Americans are ambivalent on the subject of tax rates. But a consensus seems to be emerging that existing rates are approximately correct and spending should be cut to reduce the federal deficit. The ease with which Gov. George Allen's recent modest proposals to cut taxes were defeated might suggest that Virginians are satisfied with state and local taxes that take only a little more than 10 percent of personal income.
A married couple with $60,000 in taxable income in Virginia will pay $11,867 in federal income tax and about $3,000 in state income tax. Assuming all income is salaried and equally divided, they will also pay more than $5,000 in Social Security taxes, which will be matched by their employers. While this will vary tremendously based on where they live, and in what style, they might expect to pay roughly $1,800 in local real and personal property taxes and perhaps $1,000 in sales taxes.
All of the above works out to a tax rate of 37 percent on adjusted income, higher if you include the employer's Social Security/Medicare contribution, which most economists (but few taxpayers) would argue is really the worker's money and should be counted as his tax.

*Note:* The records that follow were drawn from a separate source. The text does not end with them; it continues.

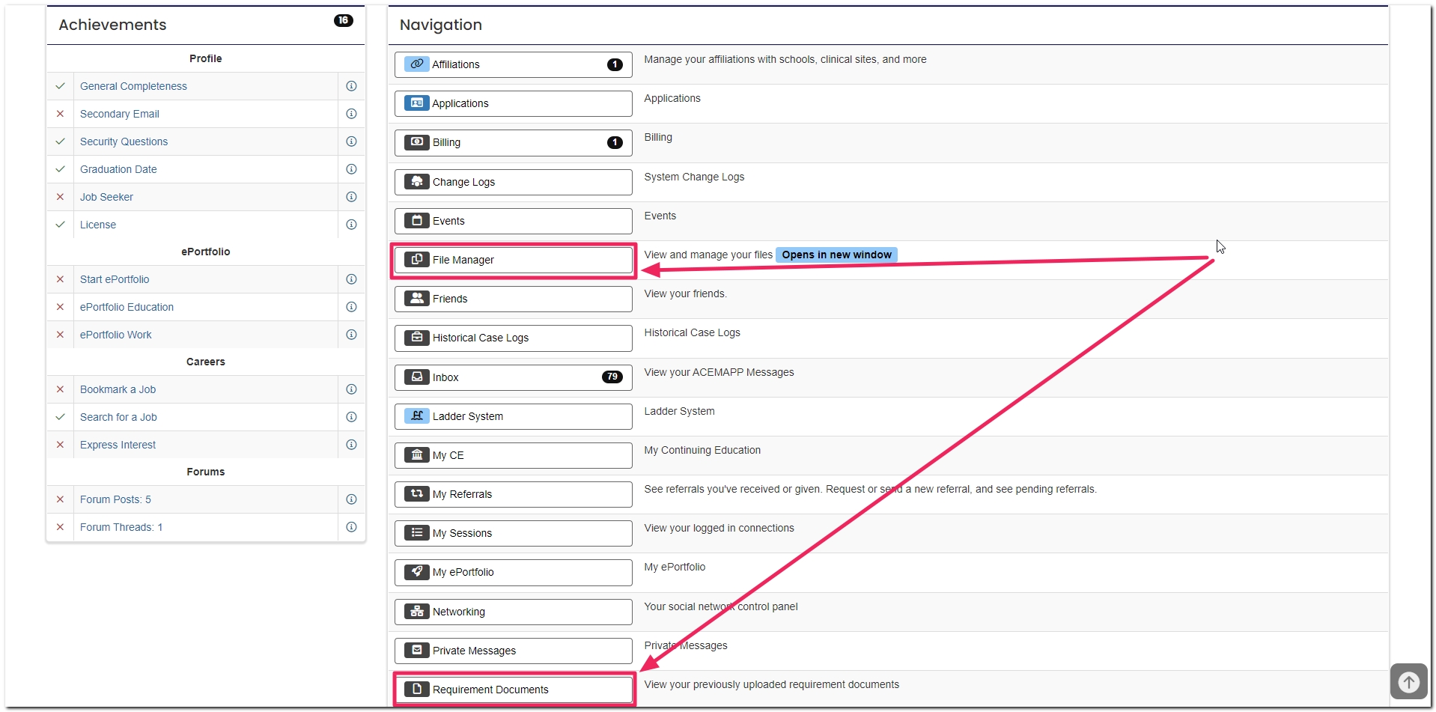Click the X beside Bookmark a Job

(x=60, y=389)
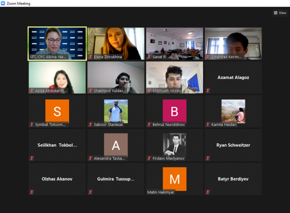Open the View layout menu
Image resolution: width=290 pixels, height=213 pixels.
click(x=280, y=13)
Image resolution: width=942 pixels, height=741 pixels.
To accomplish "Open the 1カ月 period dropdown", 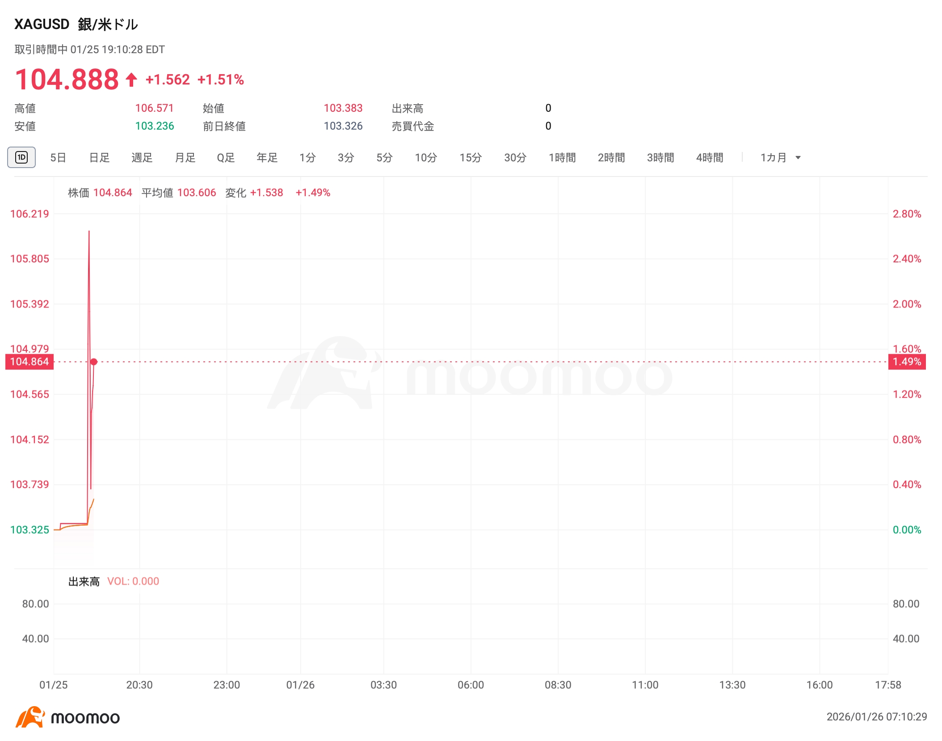I will click(779, 157).

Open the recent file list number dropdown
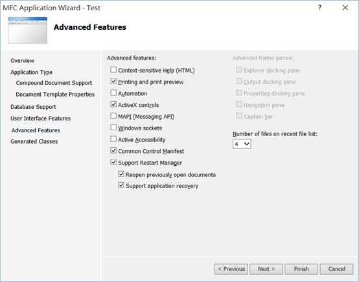click(x=242, y=144)
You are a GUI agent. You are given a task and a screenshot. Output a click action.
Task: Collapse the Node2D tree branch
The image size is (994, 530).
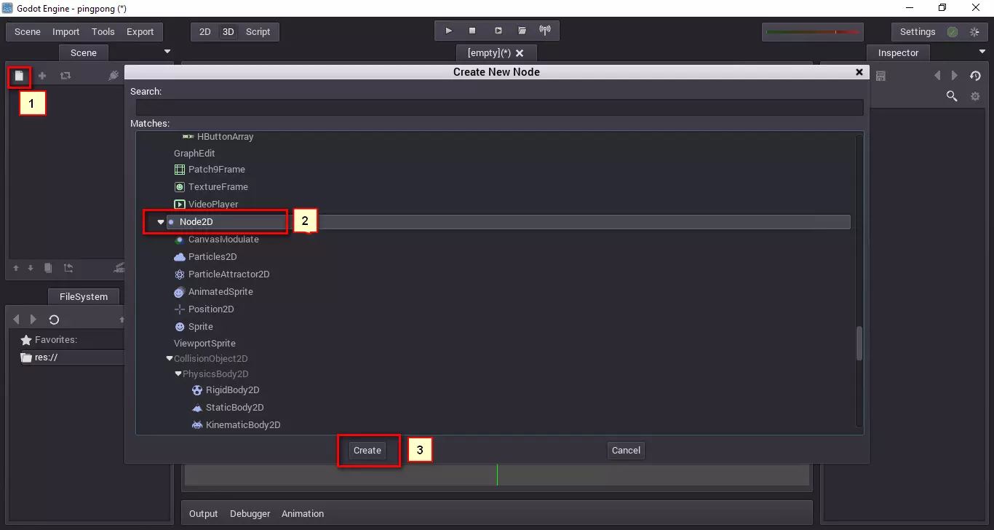click(x=161, y=222)
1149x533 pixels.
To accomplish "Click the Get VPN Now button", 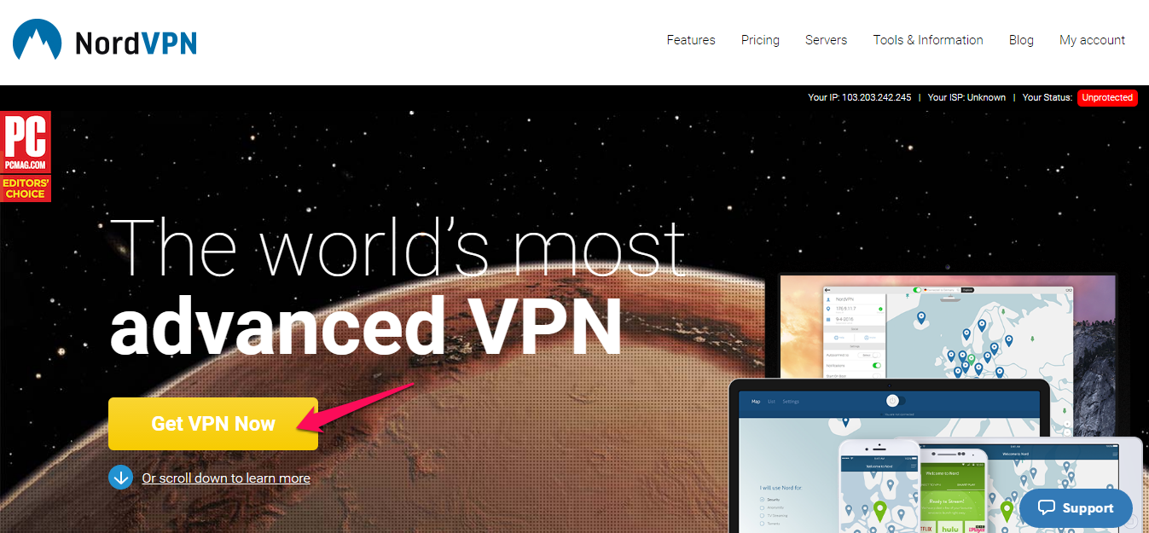I will [213, 424].
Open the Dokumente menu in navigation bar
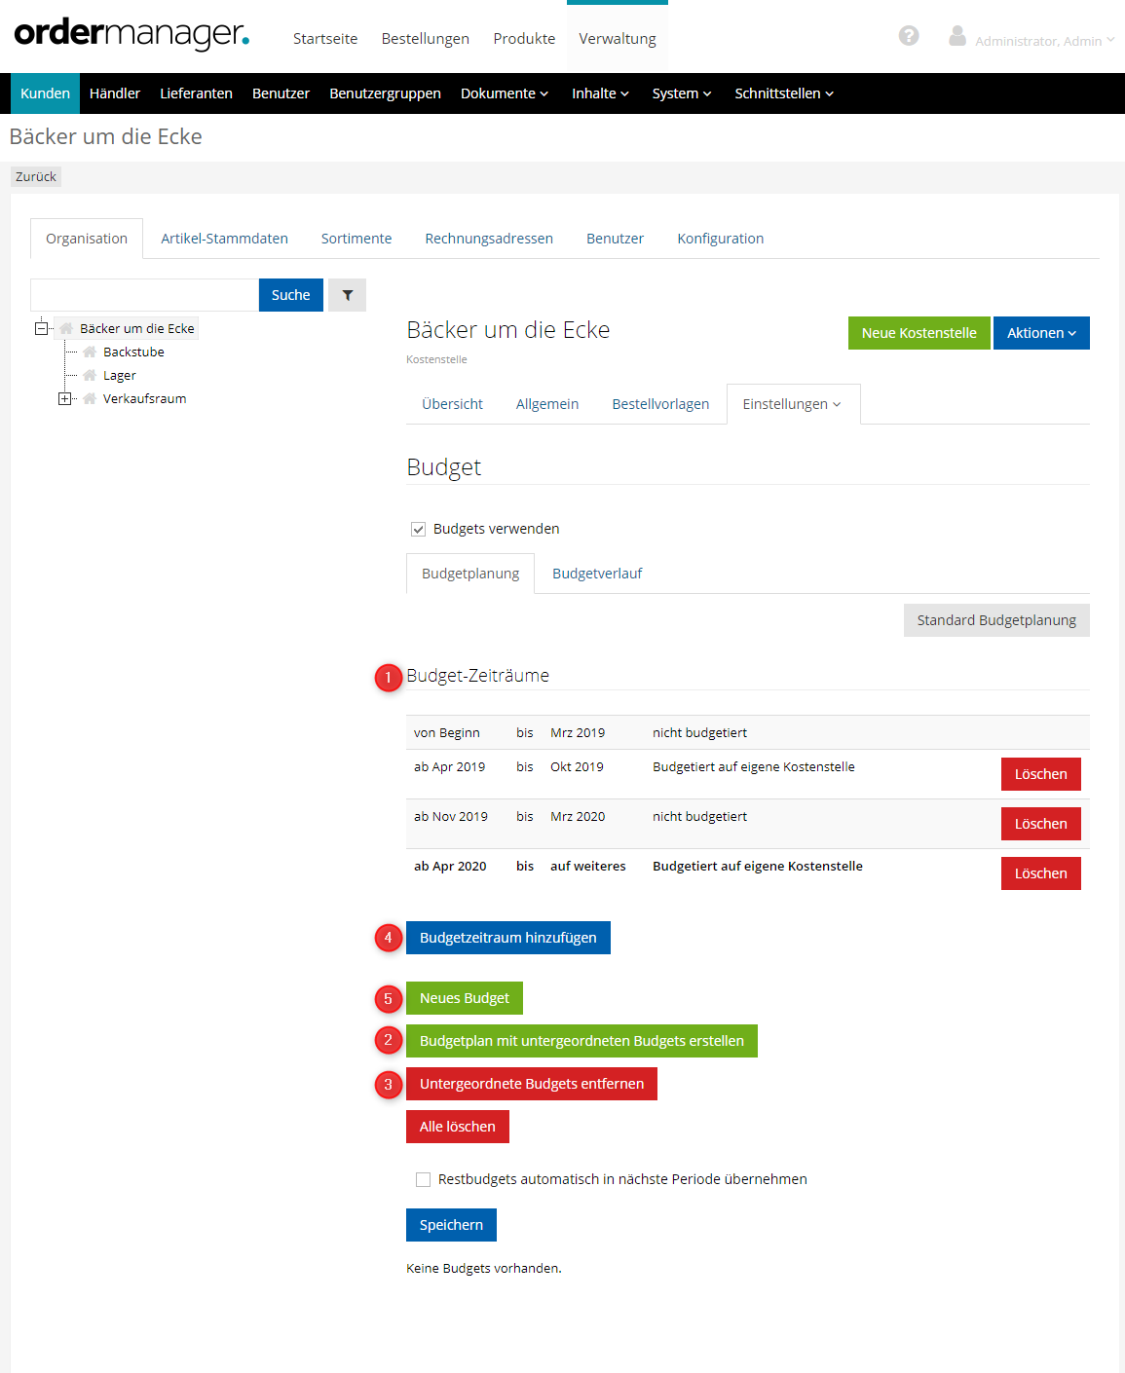Screen dimensions: 1125x1373 click(504, 93)
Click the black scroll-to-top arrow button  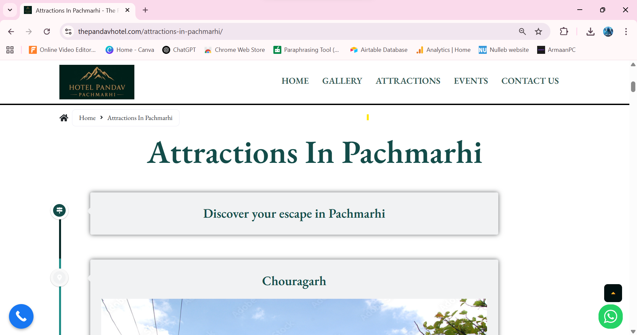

Now, let's go to the other extreme, a single taxpayer with a taxable income of $300,000. His or her federal income tax is $96,439 plus $16,992 to Virginia. Because Social Security wages are capped below $60,000, this taxpayer would pay a bit less than our couple, or roughly $4,200. But the Medicare tax of 1.45 percent is imposed on all wages. Assuming most of this income is salaried would mean a Medicare tax of $3,500.
A $250,000 home and a $50,000 car in a typical Virginia county or city would mean local taxes of about $4,000. Because a single taxpayer in this bracket wouldn't likely spend a large portion of his income on items subject to the sales tax, this might add no more than $3,000.
In this example, our affluent single would pay $128,331 in taxes or 43 percent of taxable income. Comparing this to the 37 percent paid by our couple might lend credence to the liberal argument that tax rates are already too flat. In Virginia, they certainly are, a problem that Allen was trying to ease. In high-tax regions of the country, our affluent single would easily pay more than 50 percent of his income in federal, state and local taxes.
Highway-user taxes have been omitted from these equations. And no attempt has been made to estimate corporate taxes embedded in the cost of everything we buy. In fact, the U.S. rate on corporate profits is among the highest in the world, with dividends taxed at both the corporate and personal level. The maximum rate of taxation on the profits of a Virginia corporation paid as dividends to a Virginia citizen exceeds 66 percent!
Balancing the federal budget without using the Social Security surplus to cover current costs would require an increase of about 25 percent in federal taxes. That would be not only politically impossible, it would be bad policy. The law of diminishing returns from rates set too high has been proved too many times for anyone to believe we could ever tax our way to a balanced budget.